Выбрать главу

Очень по-русски звучит и ключевой посыл представленной в сборнике авторской «исповеди», в которой разбирается один из вечных вопросов - о том, как искусство соотносится - и как должно соотносится - с политикой. Карл Аймермахер высказывает здесь мысли, на которые вряд ли отважился бы просто «переводчик культур»: о необходимости «достраивания» гуманитарного знания мощным этическим компонентом, который способно произвести лишь искусство, об ассоциативных аналогиях и их роли в обретении понимания там, где молчит исторический источник, толкуемый традиционным образом, о том, как грамотно выстроить своего рода мнемолатрию, то есть культ памяти, который не просто имеет право на существование, но крайне востребован, причем именно сейчас, в начале нового столетия.

Порой складывается впечатление, что Карл Аймермахер живет русской культурой и порождаемыми ею смыслами не как исследователь, преднамеренно погружающийся в изучаемый мир, дабы лучше его понять и объяснить, а если получится, то и где-то подправить, а как естественный ее носитель, как обладатель души, порожденной именно этой культурой. Немец с русской душой. Западный русист, не пытающийся перевести непереводимое, но изучающий другую культурную реальность из нее самой, на языке ее собственных кодов.

Карлу Аймермахеру - 80 лет. И на этот замечательный юбилей хочется пожелать ему - без преувеличения, патриарху современной западной русистики - новых творческих свершений, чтобы они, как и его прежние работы, помогали нам лучше понимать свою родную культуру, все ее оттенки и детали, с такой дотошностью выписываемые и объясняемые «из Германии туманной» нашим другом - Карлом Аймермахером.

Геннадий БОРДЮГОВ

К русскому изданию

У меня никогда не было намерения по собственной воле обращаться к своим возможным русским читателям. Однако сейчас я все-таки это делаю. Очевидно, что в этом - хотим мы того или нет - состоит парадокс нашей жизни и нашей профессии. У нас появляются стремления и желания, которые не сбываются или приводят нас совсем не в том направлении, которое мы наметили. Я, например, никогда не хотел защищать ни кандидатскую, ни докторскую диссертацию, но получилось по-другому. Затем я стал университетским преподавателем (что тоже не было моей целью), причем по специальности «литературоведение». Это парадоксально, поскольку все годы учебы я имел дело прежде всего с вопросами языкознания. И кто бы мог подумать, что когда-нибудь вместо классических проблем филологии я стану всё больше времени уделять вопросам теории познания. То же самое касается и искусства. Ни разу в жизни я не мог себе представить, что однажды - в новой «жизни» - я начну изучать искусство, а потом и сам займусь художественной деятельностью.

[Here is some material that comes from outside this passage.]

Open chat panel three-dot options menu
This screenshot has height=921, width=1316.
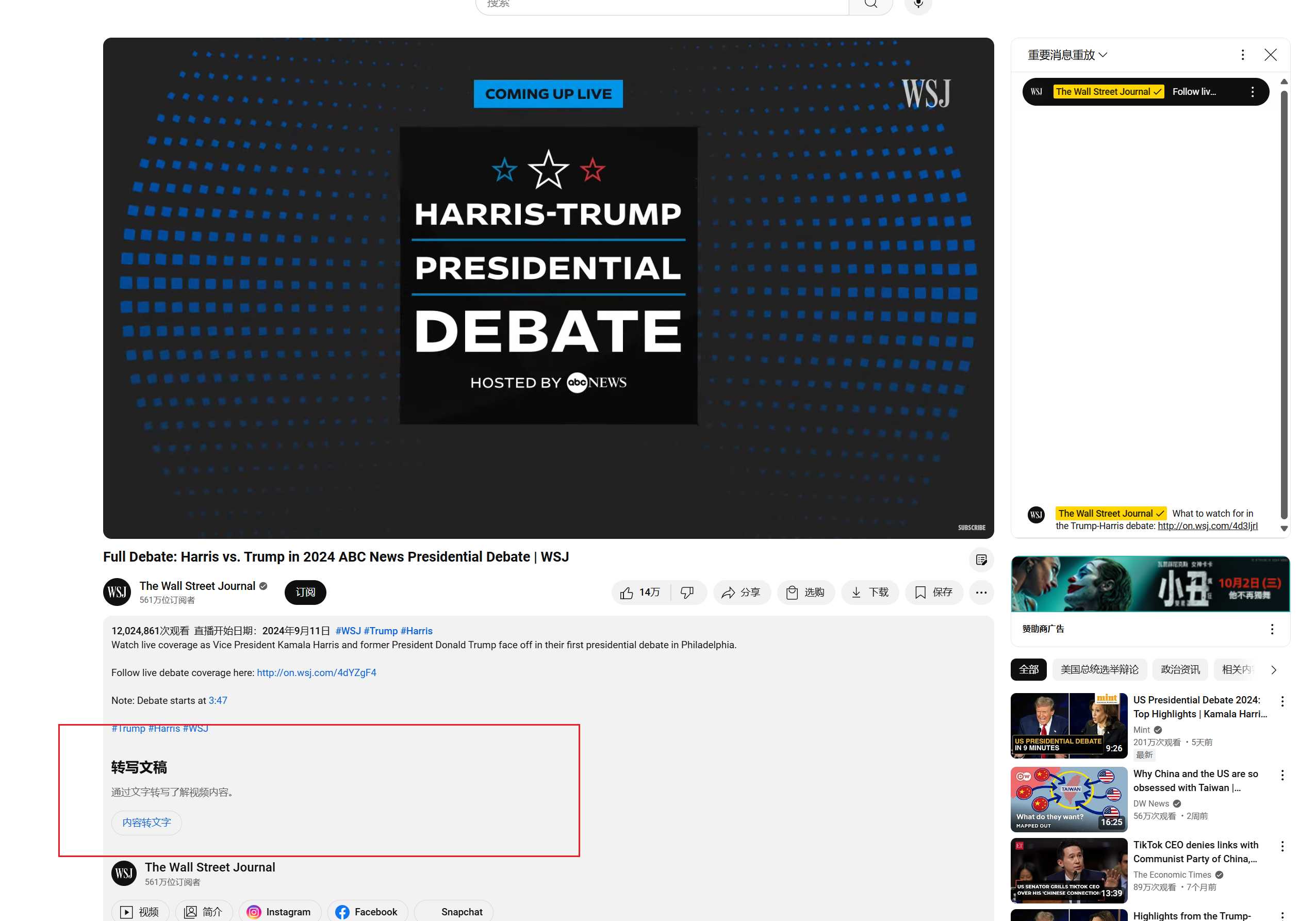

Но и в ходе моей научной деятельности имелось большое количество объектов исследования, которыми я ни в коем случае не стал бы заниматься, а впоследствии всё равно делал это, зачастую весьма интенсивно. Так, я с большим уважением (и даже страхом) относился к русской (славянской) глагольной системе, в то время как более простая область, скажем, морфологии прилагательных давалась мне легче. Тем не менее моя диссертация была посвящена проблемам русского глагола. Заметную тревогу я испытывал от необозримости литературных объединений начиная с конца XIX века в России / Советском Союзе (1895-1932). В дальнейшем же я изучал в первую очередь литературные объединения 1920-х годов с точки зрения их общественных концепций и культурно-политической актуальности. Примерно так обстояли дела и с целым комплексом проблем русско-немецких отношений в ХХ веке: этот обширный проект я поддержал, взяв на себя по просьбе Льва Копелева руководство исследованиями. К счастью, в том числе благодаря сотрудничеству с Геннадием Бордюговым и многими немецкими и русскими историками, эти масштабные начинания удалось осуществить.

Помимо этих скорее ненамеренных, но в конечном итоге успешно проведенных научных работ, были и многие другие, к которым я подходил без предварительных опасений и с большим интересом. В частности, мне бы хотелось назвать системные инициативы, направленные на то, чтобы совместить научные достижения ГДР и ФРГ после воссоединения Германии. Сюда же входят и изменения, вызванные перестройкой. Особый интерес представляли возможности научного сотрудничества между университетами и аспирантами Восточной и Западной Европы.